Let me make one thing clear. It was good. I felt like I was eating a foreign dish, trying to pick out the ingredients one by one, before realizing it couldn’t be done. It couldn’t be done because whatever they were individually had metamorphisized into something else when they met, and that’s what I was eating up. Jessica Donahue, CEO and Producer of cutting edge record label, Release the Rain Records, felt much the same way the first time she heard 3,000 Souls play.

“My partner and I just looked at eachother and nodded. We said, ‘yeah’, this is it,” she shakes her head and raises her eyebrows clearly still in awe.

I couldn’t wait to find the recipe. I’m a writer…I break things down, look at the parts, and put them back together to figure out what makes the things that make people just feel alive. 3,000 Souls was not just the typical Christian rock band. I could hear edge and pain in the same breath as joy and redemption. Sometimes it’s the first mentioned that draws the connection; a part so often omitted.

The only ingredient I had was guitarist, David Lovingood. I met him sometime in 1986 at approximately 1 hour old. My first memories of him are family Sunday dinners when I knew he’d arrived when the the nose of his guitar case ushered him through the tiny storm door. I know it had to have been winter some of those times, but I remember the smell of summer and Mamaw’s unairconditioned house sweating the music out of it’s 70 year old bricks. I remember my father and Uncle David (as you may have deduced) playing Free Bird every week, and Uncle David making his fingers fly and slide to finish that famous lick, at which some point Dad would get tripped up. I remember hair bands being on television, late seventies rock seeping out of the instruments, and occasionally, just occasionally my grandfather who played the piano like Jerry Lee Lewis, joining in before finding some reason to call the whole thing off. I had the Southern rock ingredient, but I wanted the others.
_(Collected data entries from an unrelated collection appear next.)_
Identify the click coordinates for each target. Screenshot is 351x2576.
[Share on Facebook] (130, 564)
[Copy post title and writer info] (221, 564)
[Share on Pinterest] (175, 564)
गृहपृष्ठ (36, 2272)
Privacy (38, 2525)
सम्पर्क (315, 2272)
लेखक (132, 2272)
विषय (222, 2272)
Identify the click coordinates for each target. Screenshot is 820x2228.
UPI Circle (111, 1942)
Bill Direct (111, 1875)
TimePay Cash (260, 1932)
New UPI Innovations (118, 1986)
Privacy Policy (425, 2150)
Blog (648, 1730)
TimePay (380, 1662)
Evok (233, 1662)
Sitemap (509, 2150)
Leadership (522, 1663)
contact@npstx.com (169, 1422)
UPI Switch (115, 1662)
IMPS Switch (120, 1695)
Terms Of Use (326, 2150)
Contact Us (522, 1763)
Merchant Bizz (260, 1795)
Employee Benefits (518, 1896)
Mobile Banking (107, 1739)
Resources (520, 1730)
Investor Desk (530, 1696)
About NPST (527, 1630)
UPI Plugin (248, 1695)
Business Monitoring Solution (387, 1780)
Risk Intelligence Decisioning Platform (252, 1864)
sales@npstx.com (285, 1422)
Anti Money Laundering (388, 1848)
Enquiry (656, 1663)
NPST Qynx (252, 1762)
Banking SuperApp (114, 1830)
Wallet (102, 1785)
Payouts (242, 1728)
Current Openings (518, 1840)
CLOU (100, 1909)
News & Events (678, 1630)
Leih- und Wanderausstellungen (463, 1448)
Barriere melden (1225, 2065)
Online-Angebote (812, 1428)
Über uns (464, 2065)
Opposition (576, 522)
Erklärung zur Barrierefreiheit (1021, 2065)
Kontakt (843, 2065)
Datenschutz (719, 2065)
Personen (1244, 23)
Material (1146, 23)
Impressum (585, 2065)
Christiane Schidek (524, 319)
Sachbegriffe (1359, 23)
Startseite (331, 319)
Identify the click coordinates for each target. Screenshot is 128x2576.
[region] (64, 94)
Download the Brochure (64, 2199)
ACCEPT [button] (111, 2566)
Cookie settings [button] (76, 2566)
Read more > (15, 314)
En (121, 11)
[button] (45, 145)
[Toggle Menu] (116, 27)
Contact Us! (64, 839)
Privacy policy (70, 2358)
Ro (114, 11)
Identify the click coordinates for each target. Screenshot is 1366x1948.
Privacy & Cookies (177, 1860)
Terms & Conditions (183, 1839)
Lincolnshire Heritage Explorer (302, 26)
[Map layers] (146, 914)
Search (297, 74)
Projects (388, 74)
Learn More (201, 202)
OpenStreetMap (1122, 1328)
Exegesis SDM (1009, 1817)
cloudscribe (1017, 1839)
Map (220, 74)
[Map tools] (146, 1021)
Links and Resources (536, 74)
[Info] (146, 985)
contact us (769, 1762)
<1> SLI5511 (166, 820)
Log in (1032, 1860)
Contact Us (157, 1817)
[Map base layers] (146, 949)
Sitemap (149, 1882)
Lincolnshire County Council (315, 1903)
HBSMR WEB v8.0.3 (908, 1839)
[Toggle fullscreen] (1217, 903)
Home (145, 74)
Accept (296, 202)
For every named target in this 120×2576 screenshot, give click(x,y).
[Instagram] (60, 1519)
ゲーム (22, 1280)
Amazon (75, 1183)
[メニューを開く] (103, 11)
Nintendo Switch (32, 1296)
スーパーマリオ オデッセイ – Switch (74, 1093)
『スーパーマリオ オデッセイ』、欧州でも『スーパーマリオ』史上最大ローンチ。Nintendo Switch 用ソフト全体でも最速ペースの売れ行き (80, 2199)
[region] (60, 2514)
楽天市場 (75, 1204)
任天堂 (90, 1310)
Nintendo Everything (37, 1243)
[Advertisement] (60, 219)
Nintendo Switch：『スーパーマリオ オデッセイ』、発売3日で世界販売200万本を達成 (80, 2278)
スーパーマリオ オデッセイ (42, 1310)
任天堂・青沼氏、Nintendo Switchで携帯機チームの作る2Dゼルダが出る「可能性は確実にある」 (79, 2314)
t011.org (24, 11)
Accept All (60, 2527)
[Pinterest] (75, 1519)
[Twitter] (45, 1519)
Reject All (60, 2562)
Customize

LLoyd Debarr. When I first met Lloyd I could smell rock n’ roll on him and had to fight the urge to check him for battle scars. This man had been places, and I knew it. I soon learned he’d come to North Carolina from the Seattle music scene, and had played with members from bands like Heart and Bad Company. He had stories…good, bad, and ugly. However, he’s a happy ending guy, and that was clear too. He’s the reason the music burns when breathed it in, but exhales smooth as honey. That’s who he is. He is unafraid of who he is, which is a place we can get to in life if we try…it happens. The better part though is he’s unafraid of who he was, which few people figure out how to do. He isn’t perfect, has probably been in every stereotypical rock-scene situation imaginable, but is jaded by nothing. His scars are healed, and that healing permeates the air in the best way. It doesn’t perfume the place up…it’s more like liking the smell of gasoline. It’s still raw as can be, just raw redemption. There’s an x-factor to it all, and Debarr says it’s simple, “big Jesus.”

The other half of the band is just as important as the first. Drummer, Collin Burgess is the youngest of the group. He has the face of a teenage hearthrob in spite of himself, but wears an authentic edginess to his hairstyle, and an unidentified expression on his face that lets me know somehow there’s an art about him…Then I no longer knew what to think after I watched him beat the drums to a bloody pulp on an unplanned musical ride he and the bass player, Brice Rowland went on with Lloyd. He treated the drums like he’d invented them, and it was impossible not to recognize a divine gift. Teenagers don’t play like that. He’s the only band member I didn’t get a chance to chat with, but I did see him responding to others with a quiet confidence, a politeness of sorts…I’d bet he chose the drums for a reason…they shout.

Brice Rowland plays bass, which I find interesting…The bass sets the tone, tempers harmonies, and drives the beat. It can be the constant of a song. When I met Rowland he seemed like the most unpretentious, easy-going guy I’d ever met. There was nothing strategized about him. None of his hairs seemed to have a home, and his outfit was earth tones of some sort. This is not to say he’s bland….just the opposite actually. He’s steady, natural, like the hum of a river. The river can rage or it can drift a little. It’s never completely stilled…and it’s a lifeline.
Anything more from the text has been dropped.